I mean Topic Annotation.
Ultimately what i would like to have is something like: { PDFuri
FoaF:PrimaryTopic London . } as triple in the return RDF.
But for now, i don’t concern myself with using FOAF.
I just want to have the main topics of the PDF. I don’t necessarily want to
extract all the entity etc….
SO maybe in term of the annotation generated i would say not having
fise:EntityAnnotation neither fise:TextAnnotation but simply
fise:TopicAnnotation
Many thanks
--
Maatari Daniel Okouya
Sent with Airmail
On 27 May 2014 at 13:08:38, Rupert Westenthaler ([email protected])
wrote:
On Tue, May 27, 2014 at 12:49 PM, Maatari Daniel Okouya
<[email protected]> wrote:
> Hi,
>
> I have just started to use apache stanbol. I’m still playing around with it
> to figure out everything that is out there. However, I’m puzzle by one thing.

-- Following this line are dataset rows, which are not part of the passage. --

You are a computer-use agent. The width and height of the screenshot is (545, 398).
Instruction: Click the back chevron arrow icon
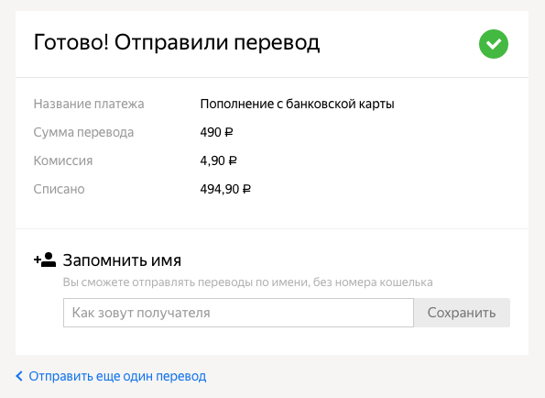[x=19, y=376]
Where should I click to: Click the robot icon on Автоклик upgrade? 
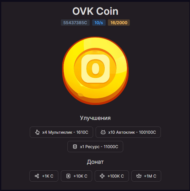tap(103, 132)
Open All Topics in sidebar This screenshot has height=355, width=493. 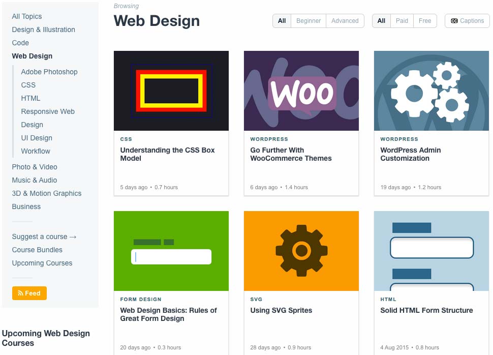[x=27, y=16]
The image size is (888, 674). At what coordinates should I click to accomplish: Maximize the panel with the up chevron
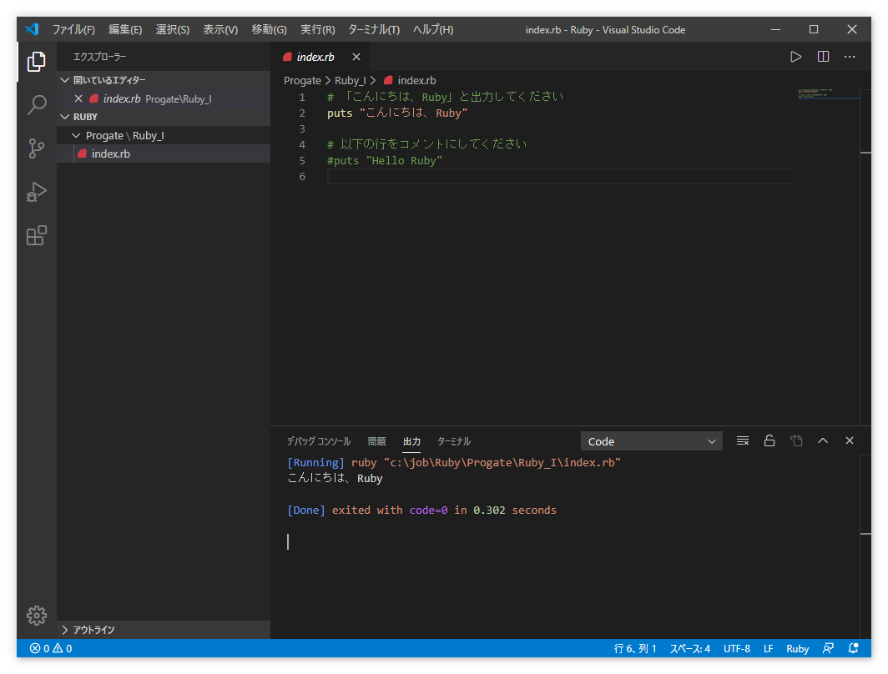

> I would like to configure it such that upon uploading a text or a Pdf
> document, an RDF containing only the topic of the pdf shall be returned.
>
What do you mean by "topic"? In case of PDF files the Tika Engine [1]
can extract metadata. Such metadata are directly added to the URI of
the contentItem and do not use FISE.
> I’m scratching my head but i don’t see how to do so. What is the engine that
> is suppose to produce <<Fise:Annotation>>
>
All Stanbol Engines do generate FISE enhancements
(fise:TextAnnotation, fise:EntityAnnotation and fise:TopicAnnotation)
When you look at the list of engines [2]
* Language Detection engines create a fise:TextAnnotation describing
the language of the document (?la dc:type dc:LinguisticSystem; ?la
dc:language ?lang)
* Named Entity Recognition (NER) Engines create fise:TextAnnotations
for Entities recognized by the NLP framework.
* Linking / Suggestions create fise:EntityAnnotation for Entities
found in the text. They might also add fise:TextAnnotation to mark the
exact mention of such entities in the text.
* Topic Classification engines use fise:TopicAnnotation to describe
assigned topics. They also use a fise:TextAnnotation to mark the part
of the text the topic is assigned to
> as described in
> http://stanbol.apache.org/docs/trunk/components/enhancer/enhancementstructure.html
>
Yep this page describes the annotations as created by the EnhancementEngines.
Without knowing what you mean by " ... only the topic of the pdf ..."
I can not recommend you suitable Stanbol configurations.
best
Rupert
>
>
[1] http://stanbol.apache.org/docs/trunk/components/enhancer/engines/tikaengine
[2] http://stanbol.apache.org/docs/trunk/components/enhancer/engines/list
> I would appreciate if someone could provide me with some pointers.
>
> Many thanks,
>
> Maatary
>
> --
> Maatari Daniel Okouya
> Sent with Airmail
--
| Rupert Westenthaler [email protected]
| Bodenlehenstraße 11 ++43-699-11108907
| A-5500 Bischofshofen
| REDLINK.CO
..........................................................................
| http://redlink.co/